知ってるわ!って人は読み飛ばしてください。(´・ω・`)
アプリの横幅と縦幅に関して
レスポンシブに対応させると言うことは、アプリが使用される環境によって横幅や縦幅(ピクセル数)が変化するということです。このため、アプリ内で画面幅を動的に取得する必要があります。これらは、次のプロパティで取得することが出来ます。
App.Width
App.Height
これらのプロパティ値は画面サイズの変化に応じて動的に変化するので、基本的にはこの値から計算してコントロールサイズを指定したり、場所を指定したりします。
コントロールに指定するX・Y プロパティに関して
PowerAppsのコントロールにはそれぞれ X・Y というプロパティがあり、これを指定することでコントロールの表示位置(座標)を指定することができます。
ちなみに、(x, y) = (0, 0) の座標位置はアプリの左上隅の場所を示します。

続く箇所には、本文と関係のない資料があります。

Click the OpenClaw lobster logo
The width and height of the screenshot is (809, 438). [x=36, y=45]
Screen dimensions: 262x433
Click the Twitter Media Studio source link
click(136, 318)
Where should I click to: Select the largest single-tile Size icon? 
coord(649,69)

つまり、Xに30を指定している場合は、左端から30ピクセルの位置を示すことになり、Yの場合も上端からの位置を示します。
じゃあ、アプリの右端や下端は?
これは、先程の画面サイズでご紹介したApp.Width
App.Height
がそれぞれ同等の値になります。
右端の座標 = アプリの画面幅 = App.Width
下端の座標 = アプリの画面の高さ = App.Height
みたいな感じでしょうか。
そして、コントロールの X・Y プロパティに指定された値は、実際にはコントロールの左上端の位置を示すことになります。
コントロールのサイズを指定する
いよいよアプリをレスポンシブにしていきます!
まずはコントロールのサイズ指定です。
レスポブ対応させるアプリでは、コントロールの高さ・幅を動的に指定しておく必要があります。
例えば、画面幅の80%、画面の高さの10%と言った具合です。
この様に動的に指定せず、例えばWidth = 1000
で固定値を指定したとしましょう。
そうすると、PCやタブレットのような横幅が確保できる端末では問題ないですが、スマホなどの横幅の少ない端末では横スクロールが発生します。画面幅に対して動的に指定しておけば、これを回避できます。

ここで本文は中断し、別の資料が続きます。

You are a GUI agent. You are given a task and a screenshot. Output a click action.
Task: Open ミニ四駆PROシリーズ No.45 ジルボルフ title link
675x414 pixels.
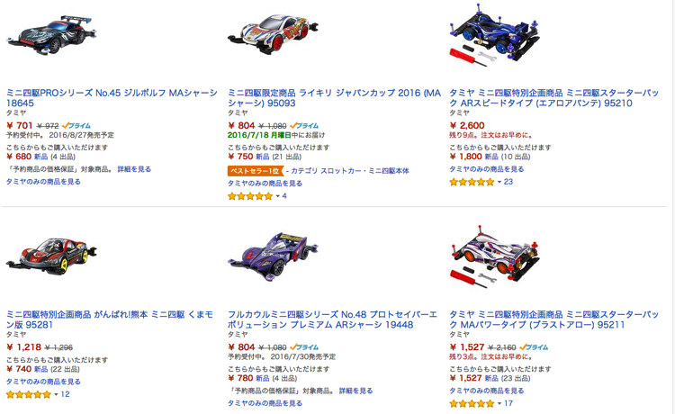pos(112,98)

このためには、コントロールのWidth・Heightプロパティを次のように指定してあげます。
App.Width * 0.8
App.Height * 0.1
単純ですね!画面幅や高さに対して割合を掛け算しているだけです。
この例では、コントロールは画面幅に対して80%の幅と画面の高さに対して10%の高さになります。
こうしておくことで画面の大きさに対してレスポンシブなサイズの指定ができました。
ただ、実際に利用するシーンを考えると、縦スクロールは特に苦にならないので、Height
に関しては固定値でも問題ない気がしますね。
コントロールの位置を指定する
レスポンシブでやっかいなのはココからです。コントロールのサイズは画面サイズに対する割合で指定できるので割と単純でした。
しかし、位置に関しては画面サイズに対して、座標を考慮しなければいけません。
例えば、コントロールを画面の中央にセンタリングしたいとします。
この場合、単純にプロパティ X に画面幅の半分 = App.Width * 0.5
とかApp.Width / 2
とかを指定してもだめです。
コントロールの座標(x, y)はコントロールの左上端の位置を示すということを思い出してください。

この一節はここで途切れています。